[Saved data entries]
BEGIN
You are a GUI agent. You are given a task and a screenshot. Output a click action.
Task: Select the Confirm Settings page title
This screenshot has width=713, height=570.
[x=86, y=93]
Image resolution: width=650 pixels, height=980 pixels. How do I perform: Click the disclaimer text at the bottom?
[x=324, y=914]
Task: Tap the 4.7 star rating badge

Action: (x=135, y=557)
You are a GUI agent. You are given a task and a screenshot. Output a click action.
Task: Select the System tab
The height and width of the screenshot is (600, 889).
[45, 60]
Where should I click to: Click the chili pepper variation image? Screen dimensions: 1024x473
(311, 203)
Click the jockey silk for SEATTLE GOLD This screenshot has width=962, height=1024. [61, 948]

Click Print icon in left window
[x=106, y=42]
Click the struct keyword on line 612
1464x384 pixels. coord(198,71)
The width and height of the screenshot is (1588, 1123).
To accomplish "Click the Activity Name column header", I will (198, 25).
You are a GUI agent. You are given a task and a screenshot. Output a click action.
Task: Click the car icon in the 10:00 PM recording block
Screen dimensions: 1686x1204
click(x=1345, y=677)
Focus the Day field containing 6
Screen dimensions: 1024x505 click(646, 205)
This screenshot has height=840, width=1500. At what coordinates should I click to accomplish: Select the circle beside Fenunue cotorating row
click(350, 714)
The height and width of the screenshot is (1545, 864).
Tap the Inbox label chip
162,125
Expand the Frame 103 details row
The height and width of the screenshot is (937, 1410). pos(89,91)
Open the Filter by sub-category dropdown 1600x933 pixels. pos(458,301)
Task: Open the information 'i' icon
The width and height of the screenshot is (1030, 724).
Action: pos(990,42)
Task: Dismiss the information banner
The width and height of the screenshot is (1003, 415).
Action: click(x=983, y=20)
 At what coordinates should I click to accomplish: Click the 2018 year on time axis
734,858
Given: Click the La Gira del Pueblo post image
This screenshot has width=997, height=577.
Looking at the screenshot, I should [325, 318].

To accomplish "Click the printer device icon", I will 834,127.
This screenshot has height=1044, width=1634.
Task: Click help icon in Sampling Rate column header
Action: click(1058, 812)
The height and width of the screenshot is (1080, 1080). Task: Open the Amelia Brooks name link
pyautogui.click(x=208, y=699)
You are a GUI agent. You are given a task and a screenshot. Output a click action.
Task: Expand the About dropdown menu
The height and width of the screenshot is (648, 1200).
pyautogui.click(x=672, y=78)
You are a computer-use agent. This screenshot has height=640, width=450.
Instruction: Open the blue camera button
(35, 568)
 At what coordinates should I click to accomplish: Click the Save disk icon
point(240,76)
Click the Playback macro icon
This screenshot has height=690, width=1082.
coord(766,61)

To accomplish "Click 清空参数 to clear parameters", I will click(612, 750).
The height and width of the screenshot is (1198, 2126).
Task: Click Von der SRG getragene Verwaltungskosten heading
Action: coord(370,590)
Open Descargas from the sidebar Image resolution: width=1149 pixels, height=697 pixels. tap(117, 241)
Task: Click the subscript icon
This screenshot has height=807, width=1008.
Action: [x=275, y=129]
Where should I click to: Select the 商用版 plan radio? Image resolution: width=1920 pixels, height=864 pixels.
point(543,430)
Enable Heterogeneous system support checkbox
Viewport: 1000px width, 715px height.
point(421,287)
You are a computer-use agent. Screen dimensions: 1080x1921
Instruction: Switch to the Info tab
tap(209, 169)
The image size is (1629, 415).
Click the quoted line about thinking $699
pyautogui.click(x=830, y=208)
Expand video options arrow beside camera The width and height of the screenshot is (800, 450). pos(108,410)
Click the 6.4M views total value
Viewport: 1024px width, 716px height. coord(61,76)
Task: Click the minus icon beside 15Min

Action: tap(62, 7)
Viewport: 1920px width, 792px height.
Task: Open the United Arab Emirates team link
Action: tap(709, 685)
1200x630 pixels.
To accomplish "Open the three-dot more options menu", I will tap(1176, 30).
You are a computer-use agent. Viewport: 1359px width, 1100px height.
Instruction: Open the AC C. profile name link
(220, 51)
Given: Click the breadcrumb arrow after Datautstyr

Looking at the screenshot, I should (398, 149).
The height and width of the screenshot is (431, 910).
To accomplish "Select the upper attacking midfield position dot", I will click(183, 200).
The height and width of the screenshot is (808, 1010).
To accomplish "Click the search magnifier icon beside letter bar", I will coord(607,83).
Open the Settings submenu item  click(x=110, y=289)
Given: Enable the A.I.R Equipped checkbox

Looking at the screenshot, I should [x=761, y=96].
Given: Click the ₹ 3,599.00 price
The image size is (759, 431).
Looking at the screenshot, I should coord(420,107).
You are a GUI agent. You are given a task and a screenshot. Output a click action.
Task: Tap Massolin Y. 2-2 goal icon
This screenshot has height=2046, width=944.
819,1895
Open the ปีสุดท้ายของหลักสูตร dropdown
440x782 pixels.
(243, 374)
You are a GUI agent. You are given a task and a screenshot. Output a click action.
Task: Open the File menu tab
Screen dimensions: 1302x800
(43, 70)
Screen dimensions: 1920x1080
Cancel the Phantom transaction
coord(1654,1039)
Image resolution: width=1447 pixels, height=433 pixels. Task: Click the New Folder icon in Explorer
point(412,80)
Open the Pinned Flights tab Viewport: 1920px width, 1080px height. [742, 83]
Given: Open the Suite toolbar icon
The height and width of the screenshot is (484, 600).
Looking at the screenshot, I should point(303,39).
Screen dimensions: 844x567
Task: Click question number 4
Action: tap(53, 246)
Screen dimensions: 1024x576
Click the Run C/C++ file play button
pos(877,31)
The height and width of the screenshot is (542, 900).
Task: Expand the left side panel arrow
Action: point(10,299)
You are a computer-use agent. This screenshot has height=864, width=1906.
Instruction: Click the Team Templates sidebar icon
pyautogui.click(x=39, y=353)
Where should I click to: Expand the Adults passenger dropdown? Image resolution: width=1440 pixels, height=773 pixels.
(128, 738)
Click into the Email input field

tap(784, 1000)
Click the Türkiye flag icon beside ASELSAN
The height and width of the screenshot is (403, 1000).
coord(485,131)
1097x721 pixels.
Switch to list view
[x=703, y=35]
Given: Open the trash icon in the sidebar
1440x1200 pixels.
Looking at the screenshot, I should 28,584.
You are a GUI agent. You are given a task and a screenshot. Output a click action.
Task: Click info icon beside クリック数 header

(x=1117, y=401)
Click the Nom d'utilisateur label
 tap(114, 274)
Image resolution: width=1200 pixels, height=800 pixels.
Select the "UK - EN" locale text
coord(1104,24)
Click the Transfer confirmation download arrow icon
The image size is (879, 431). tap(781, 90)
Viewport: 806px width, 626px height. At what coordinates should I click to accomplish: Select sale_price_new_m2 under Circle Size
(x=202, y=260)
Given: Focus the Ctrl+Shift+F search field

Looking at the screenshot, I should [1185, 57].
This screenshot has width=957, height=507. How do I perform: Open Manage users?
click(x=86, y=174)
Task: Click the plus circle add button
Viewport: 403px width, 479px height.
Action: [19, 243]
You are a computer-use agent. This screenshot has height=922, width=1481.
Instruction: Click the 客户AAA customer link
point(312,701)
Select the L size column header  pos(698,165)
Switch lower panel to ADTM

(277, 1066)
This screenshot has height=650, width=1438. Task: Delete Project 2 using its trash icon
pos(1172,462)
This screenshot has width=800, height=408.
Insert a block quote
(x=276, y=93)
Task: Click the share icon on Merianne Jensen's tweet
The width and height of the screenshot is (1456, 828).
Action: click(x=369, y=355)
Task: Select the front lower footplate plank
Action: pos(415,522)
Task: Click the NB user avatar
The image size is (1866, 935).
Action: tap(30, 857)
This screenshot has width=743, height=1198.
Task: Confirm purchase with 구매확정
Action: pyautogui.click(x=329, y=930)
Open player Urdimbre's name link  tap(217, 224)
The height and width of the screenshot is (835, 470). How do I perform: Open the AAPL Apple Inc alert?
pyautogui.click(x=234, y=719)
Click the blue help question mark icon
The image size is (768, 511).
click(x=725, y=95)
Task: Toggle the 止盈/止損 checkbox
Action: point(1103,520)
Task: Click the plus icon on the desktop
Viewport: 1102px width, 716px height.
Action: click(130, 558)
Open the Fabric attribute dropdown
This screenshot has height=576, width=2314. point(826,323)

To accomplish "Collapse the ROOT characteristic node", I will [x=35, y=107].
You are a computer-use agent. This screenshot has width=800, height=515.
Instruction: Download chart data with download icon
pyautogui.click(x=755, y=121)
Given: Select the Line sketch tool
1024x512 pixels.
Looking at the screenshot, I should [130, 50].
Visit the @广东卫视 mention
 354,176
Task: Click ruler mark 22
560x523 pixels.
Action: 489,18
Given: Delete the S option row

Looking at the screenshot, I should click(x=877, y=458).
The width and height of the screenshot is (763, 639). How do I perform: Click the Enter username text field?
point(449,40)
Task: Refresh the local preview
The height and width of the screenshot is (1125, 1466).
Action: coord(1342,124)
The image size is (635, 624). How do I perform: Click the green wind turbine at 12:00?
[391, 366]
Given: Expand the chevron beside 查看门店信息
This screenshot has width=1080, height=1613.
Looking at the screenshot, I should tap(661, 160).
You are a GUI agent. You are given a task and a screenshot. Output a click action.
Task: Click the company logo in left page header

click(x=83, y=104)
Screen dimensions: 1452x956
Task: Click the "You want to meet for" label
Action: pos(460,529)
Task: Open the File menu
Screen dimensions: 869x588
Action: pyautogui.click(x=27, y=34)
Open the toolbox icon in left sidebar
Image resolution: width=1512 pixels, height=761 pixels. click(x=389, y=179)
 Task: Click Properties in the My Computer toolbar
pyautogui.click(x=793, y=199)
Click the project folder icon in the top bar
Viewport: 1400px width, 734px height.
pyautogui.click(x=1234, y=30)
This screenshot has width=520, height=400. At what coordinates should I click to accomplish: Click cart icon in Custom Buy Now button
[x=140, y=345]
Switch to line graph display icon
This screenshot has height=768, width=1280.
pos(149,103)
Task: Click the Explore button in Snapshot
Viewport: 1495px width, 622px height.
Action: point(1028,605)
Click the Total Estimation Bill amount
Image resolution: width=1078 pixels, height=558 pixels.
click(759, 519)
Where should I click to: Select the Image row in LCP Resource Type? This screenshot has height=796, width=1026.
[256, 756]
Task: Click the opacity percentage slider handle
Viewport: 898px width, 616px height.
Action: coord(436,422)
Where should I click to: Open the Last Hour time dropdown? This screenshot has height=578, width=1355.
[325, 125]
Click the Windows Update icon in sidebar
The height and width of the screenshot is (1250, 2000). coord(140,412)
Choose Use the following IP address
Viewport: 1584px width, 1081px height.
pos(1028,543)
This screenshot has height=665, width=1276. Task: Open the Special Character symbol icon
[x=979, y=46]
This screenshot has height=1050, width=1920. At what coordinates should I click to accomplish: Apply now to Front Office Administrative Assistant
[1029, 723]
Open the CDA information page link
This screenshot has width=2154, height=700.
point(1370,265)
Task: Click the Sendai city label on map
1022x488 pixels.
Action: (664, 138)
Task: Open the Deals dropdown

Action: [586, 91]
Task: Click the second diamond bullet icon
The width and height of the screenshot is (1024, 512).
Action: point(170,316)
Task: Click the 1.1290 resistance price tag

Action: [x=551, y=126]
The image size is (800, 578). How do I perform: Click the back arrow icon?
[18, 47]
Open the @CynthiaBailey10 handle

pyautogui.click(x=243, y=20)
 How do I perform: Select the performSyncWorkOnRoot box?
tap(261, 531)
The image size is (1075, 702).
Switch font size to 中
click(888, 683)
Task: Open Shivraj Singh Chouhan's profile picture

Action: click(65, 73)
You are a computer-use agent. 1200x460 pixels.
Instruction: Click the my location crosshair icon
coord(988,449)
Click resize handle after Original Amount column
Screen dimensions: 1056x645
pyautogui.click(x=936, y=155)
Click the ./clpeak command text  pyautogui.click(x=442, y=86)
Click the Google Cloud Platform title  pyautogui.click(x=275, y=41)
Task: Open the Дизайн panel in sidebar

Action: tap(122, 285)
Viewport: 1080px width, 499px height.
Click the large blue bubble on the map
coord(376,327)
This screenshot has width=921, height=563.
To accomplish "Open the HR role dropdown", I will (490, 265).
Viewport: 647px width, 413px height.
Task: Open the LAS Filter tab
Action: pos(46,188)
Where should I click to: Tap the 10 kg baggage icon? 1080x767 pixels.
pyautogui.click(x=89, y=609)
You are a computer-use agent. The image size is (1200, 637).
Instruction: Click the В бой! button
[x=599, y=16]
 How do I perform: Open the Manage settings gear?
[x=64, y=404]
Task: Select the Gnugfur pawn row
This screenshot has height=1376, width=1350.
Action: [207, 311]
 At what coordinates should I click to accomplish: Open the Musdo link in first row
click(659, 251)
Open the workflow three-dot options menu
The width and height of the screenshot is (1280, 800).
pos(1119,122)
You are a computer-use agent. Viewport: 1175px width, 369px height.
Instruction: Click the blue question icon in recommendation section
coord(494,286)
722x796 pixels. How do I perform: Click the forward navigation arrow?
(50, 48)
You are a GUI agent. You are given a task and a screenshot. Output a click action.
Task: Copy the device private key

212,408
END
INSTRUCTIONS TO FOLLOW - Looking at the records above, how many lines contain "three"? Only the number is needed.

SOLUTION - 2